Reducing MaxConnectionsPerChild will cause these processes to be killed more frequently, resetting them to their starting memory footprint.  The tradeoff is that re-spawning a child process takes processing power and time, so requests will be served more slowly while this is happening.
Reducing MaxRequestWorkers will mean that there are less processes taking up memory, so that even if each process grows large, you can make sure that there are not enough of them to exceed the available memory.  The tradeoff here is that your server can only serve as many requests simultaneously as there are child processes available.  If more requests come in than there are child processes, the later requests will be queued until a process becomes available.

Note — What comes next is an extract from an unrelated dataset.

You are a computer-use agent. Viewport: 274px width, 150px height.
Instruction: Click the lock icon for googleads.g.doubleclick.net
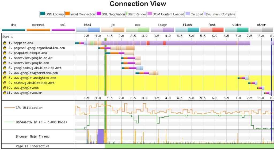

The starting point that we have been using for MaxConnectionsPerChild is 100.  This has been effective on servers where there are a lot of students doing regular assignment work, and only occasionally does someone generate a page with a large number of problems.  This works because most of the requests do not cause large memory increases, so over time the big apache processes die off.  If your server involves more of these "big" requests amid not a lot of "small" requests (such as viewing assignments or individual questions), you may consider lowering this number.

With 10GB of RAM, I would think that with MaxRequestWorkers at 50 and MaxConnectionsPerChild set at 100 your server should be able to handle the load, unless there are a lot of requests for many problems in a short period of time.

I am not a fan of period restarts of apache, since you can accomplish the same goals more efficiently using the configuration settings.  If you do choose to schedule apache restarts, make sure that you use the "graceful" command rather than "restart".  This allows each process to finish serving the page that it is working on before restarting, which will prevent submissions from being dropped in the middle.
In reply to Danny Glin

Re: memory, swap space, and hard copy generation

by Andras Balogh -
Mike and Danny,

Thank you both for the answer.
For us MaxClients was set too high at 150 for sure.